OBJECTIVE: Turn the lines below into a numbered list, starting with the line containing "Click the help question mark icon" and ending with the line containing "coord(84,29)", both included. Leave out blank lines.

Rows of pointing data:
⟨

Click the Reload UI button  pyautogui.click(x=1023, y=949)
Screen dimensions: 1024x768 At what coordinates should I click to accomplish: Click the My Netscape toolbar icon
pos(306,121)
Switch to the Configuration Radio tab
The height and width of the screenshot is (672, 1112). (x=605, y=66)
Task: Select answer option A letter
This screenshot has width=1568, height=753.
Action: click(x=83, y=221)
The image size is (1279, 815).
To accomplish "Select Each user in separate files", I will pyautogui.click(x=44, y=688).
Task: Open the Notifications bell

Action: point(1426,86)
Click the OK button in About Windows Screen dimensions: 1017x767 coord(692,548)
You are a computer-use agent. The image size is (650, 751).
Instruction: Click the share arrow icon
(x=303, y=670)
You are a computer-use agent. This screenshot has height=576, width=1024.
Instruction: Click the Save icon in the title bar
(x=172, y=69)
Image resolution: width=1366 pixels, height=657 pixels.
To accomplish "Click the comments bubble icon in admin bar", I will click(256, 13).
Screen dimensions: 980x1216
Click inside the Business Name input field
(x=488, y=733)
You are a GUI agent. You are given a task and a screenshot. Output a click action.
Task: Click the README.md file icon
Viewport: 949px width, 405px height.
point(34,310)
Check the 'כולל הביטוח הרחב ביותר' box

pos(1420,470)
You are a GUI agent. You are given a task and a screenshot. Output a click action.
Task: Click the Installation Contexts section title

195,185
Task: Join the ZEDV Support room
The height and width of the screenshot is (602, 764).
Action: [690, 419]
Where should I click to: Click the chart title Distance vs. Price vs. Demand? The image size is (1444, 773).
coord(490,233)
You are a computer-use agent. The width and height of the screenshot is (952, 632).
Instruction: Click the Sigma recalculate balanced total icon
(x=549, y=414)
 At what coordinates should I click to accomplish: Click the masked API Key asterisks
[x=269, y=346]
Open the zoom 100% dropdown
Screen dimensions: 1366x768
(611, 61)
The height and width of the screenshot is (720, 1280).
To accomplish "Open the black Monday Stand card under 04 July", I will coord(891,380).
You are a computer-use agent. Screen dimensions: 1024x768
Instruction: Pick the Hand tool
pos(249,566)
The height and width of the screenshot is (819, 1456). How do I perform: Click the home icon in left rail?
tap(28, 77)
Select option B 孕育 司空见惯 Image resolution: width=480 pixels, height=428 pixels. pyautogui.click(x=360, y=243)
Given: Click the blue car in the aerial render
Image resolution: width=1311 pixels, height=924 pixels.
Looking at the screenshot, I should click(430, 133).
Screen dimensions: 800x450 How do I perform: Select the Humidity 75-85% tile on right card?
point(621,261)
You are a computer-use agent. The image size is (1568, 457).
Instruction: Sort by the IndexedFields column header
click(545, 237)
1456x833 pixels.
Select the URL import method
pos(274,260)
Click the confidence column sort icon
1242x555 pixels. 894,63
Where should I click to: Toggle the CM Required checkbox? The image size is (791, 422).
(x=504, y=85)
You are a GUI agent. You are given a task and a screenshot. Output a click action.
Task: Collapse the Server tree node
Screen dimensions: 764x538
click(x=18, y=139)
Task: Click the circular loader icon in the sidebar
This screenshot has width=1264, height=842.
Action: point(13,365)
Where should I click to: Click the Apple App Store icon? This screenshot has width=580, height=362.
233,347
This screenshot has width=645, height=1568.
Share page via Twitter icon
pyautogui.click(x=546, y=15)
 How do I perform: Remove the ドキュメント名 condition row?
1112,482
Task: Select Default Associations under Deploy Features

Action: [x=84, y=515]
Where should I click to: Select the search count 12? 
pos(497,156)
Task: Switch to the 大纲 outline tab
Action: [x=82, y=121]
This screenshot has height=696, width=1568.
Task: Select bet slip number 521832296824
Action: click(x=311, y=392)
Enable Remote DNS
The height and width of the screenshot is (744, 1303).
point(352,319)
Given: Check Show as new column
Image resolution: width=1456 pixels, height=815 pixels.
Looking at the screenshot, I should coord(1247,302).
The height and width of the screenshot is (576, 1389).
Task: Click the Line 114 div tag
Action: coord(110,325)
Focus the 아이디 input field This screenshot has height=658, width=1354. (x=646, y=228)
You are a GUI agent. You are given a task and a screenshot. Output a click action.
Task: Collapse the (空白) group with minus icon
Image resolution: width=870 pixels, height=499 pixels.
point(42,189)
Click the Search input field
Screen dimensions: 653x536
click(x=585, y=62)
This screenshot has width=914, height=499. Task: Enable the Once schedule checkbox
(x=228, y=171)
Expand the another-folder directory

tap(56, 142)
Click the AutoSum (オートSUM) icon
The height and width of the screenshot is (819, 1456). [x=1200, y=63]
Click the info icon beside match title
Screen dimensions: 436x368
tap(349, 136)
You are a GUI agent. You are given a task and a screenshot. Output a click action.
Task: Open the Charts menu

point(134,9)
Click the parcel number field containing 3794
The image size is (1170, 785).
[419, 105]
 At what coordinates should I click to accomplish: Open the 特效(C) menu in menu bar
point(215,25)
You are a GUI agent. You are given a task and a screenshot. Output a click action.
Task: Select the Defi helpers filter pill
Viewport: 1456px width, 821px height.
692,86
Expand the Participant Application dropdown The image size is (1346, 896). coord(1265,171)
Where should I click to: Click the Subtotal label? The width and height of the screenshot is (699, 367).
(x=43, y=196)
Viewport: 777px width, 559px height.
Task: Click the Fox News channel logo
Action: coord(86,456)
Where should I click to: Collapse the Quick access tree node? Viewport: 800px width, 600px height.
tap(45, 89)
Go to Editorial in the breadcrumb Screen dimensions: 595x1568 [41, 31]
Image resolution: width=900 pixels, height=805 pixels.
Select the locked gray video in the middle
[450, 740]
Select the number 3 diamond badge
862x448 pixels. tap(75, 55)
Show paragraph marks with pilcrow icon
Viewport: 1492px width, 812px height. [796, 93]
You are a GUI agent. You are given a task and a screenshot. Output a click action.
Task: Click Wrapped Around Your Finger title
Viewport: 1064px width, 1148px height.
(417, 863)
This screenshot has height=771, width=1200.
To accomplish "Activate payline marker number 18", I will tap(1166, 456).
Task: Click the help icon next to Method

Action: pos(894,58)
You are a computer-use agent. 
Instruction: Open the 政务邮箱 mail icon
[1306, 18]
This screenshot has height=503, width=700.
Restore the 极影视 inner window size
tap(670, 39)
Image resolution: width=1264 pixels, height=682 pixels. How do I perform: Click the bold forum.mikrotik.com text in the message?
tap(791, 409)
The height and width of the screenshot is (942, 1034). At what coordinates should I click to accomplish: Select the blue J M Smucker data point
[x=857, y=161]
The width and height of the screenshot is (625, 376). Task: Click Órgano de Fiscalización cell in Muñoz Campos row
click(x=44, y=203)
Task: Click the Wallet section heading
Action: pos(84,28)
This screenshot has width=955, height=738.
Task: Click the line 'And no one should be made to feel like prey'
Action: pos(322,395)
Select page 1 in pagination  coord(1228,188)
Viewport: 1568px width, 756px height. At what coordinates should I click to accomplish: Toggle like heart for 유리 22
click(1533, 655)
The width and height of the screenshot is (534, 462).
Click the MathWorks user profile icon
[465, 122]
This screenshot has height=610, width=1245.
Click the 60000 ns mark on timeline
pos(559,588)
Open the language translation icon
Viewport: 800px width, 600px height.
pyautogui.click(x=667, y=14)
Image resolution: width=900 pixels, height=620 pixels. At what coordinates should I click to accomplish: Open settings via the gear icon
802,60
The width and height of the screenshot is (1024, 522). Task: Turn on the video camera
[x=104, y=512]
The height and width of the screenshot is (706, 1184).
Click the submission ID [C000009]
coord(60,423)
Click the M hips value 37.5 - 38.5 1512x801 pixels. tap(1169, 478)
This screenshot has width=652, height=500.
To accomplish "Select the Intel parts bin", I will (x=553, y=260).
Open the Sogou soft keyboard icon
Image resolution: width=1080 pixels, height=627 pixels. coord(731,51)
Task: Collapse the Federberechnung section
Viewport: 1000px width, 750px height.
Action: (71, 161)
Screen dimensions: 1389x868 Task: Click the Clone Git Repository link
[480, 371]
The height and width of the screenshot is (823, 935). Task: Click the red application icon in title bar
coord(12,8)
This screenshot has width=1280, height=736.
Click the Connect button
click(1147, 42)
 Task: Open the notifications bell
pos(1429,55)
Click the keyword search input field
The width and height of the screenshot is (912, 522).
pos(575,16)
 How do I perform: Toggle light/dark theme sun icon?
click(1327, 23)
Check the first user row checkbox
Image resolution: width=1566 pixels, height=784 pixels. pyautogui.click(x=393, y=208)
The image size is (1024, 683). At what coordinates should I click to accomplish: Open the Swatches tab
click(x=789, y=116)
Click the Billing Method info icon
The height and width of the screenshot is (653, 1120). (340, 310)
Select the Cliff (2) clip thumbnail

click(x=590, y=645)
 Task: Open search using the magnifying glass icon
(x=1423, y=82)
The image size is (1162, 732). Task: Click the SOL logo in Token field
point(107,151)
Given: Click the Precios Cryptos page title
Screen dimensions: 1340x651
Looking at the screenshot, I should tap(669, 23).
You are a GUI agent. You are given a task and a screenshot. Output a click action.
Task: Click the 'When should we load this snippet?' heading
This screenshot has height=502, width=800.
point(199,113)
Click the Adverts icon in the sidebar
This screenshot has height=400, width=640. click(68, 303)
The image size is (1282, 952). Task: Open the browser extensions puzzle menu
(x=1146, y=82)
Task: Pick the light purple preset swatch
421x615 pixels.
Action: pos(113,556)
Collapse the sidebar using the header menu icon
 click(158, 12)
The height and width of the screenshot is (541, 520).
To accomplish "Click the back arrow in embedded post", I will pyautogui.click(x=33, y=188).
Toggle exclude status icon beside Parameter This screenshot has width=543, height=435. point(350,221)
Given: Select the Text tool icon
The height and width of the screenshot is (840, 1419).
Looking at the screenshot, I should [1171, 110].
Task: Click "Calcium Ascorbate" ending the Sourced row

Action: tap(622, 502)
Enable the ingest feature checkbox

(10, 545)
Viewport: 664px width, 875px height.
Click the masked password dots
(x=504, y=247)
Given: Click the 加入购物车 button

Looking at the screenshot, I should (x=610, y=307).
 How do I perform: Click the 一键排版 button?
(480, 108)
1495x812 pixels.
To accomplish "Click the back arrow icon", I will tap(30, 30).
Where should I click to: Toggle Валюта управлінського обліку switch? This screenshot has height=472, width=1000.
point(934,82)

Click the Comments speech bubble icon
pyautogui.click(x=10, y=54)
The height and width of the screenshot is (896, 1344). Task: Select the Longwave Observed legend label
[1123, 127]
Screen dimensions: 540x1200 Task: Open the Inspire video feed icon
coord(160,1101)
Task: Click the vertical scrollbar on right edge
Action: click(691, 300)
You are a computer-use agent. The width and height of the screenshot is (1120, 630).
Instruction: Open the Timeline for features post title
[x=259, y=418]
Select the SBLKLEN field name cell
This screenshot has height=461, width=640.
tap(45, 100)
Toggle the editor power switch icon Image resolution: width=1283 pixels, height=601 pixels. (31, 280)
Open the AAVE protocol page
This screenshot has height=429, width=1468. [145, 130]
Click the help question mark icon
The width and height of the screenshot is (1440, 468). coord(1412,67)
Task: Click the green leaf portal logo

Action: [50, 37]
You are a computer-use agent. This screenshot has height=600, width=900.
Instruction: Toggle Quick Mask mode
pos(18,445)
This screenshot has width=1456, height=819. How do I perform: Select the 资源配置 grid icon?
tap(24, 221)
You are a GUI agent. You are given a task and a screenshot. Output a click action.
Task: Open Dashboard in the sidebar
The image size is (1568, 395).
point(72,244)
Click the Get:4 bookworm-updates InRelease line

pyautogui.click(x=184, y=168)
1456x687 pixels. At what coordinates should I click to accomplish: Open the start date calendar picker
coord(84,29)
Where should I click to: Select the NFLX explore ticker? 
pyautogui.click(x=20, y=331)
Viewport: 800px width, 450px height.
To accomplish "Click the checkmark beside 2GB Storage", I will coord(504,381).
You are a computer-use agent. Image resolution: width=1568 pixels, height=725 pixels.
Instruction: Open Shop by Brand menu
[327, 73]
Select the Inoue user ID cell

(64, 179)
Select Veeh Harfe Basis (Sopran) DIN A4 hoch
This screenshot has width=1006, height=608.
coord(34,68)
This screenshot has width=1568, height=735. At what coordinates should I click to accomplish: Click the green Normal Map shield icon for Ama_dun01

⟩

FULL SOLUTION:
1. Click the help question mark icon
2. The width and height of the screenshot is (1440, 468). coord(1412,67)
3. Task: Click the green leaf portal logo
4. Action: [50, 37]
5. You are a computer-use agent. This screenshot has height=600, width=900.
6. Instruction: Toggle Quick Mask mode
7. pos(18,445)
8. This screenshot has width=1456, height=819. How do I perform: Select the 资源配置 grid icon?
9. tap(24, 221)
10. You are a GUI agent. You are given a task and a screenshot. Output a click action.
11. Task: Open Dashboard in the sidebar
12. The image size is (1568, 395).
13. point(72,244)
14. Click the Get:4 bookworm-updates InRelease line
15. pyautogui.click(x=184, y=168)
16. 1456x687 pixels. At what coordinates should I click to accomplish: Open the start date calendar picker
17. coord(84,29)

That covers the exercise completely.